Dear Diary,
I have been told I am a small person, and while I would like to think I am of average size, apparently some parts of me are indeed small. Last summer I had the unpleasant experience of bra shopping. I went to a local store only to find that the only bras the store carried in my size were covered with Hannah Montana's face! Now I realize I am not the chestiest person (okay I am not chesty at all but that is not my point). My point is that I find it absolutely absurd for Hannah Montana to be on any underwear period. Woman's underwear should be for women, not for teeny boppers hitting early puberty. Needless to say I was irate, had a small spat with the underwear hanger, and immediately left the store. As I recall I went straight to the gym to work out my new found hatred of Hannah Montana.
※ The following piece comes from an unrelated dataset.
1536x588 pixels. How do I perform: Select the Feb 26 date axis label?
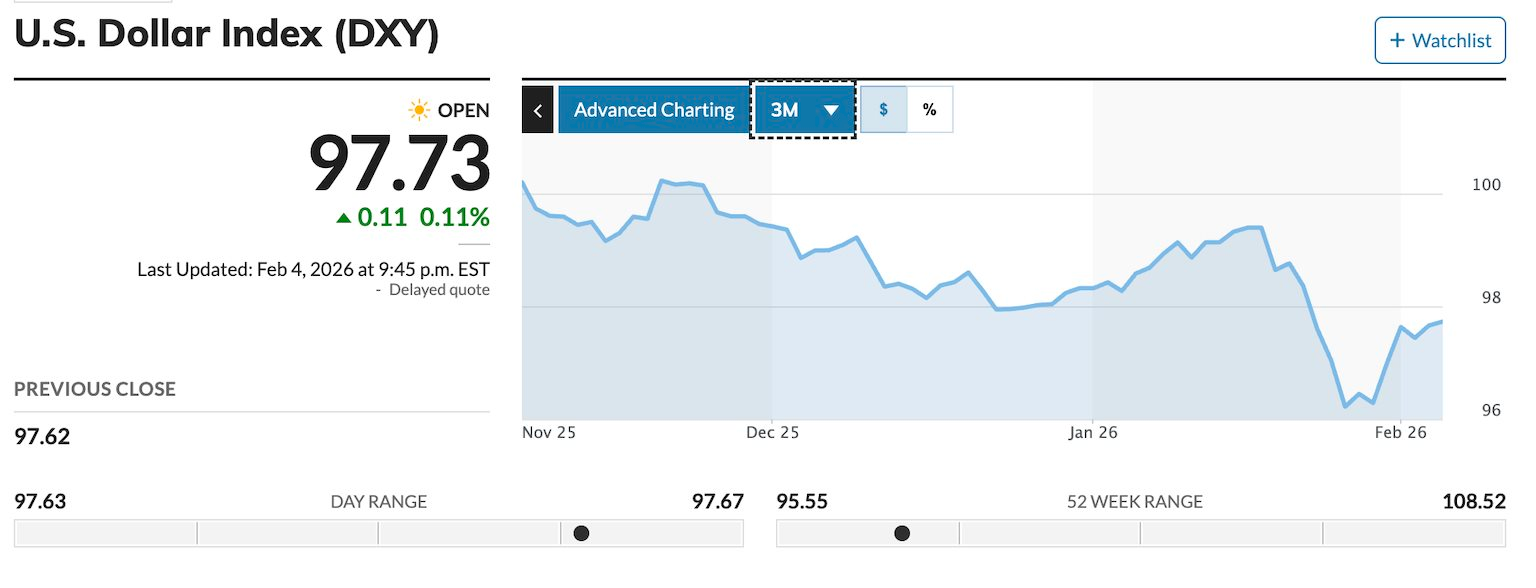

I thought my small size issue was limited to undergarments. And I was willing to accept this. Okay willing and acceptance are a stretch. How about I was going to tolerate the existence of said awful bras in the world since I did not find anything remotely as heinous at VS. To my unfortunate surprise, the sizing issue also extends to garden gloves. Now this might seem trivial but I assure you, it is not. You can not go pulling weeds or moving bricks if your gloves fall off. So I cruised my local hardware store for a new pair of gloves. Woman's gloves come as a one size fits all and extra large. Now what little old granny do you know that has man hands?! The option for small, the ONLY option, was Dora the Explorer. Don't get me wrong, these are very cute gloves if you are four or five. But I am not. I do not think it is too much to ask for a non-character option to be offered in the smaller sized items.
The only way this situation could get worse is if I found Miley Cyrus on my beers!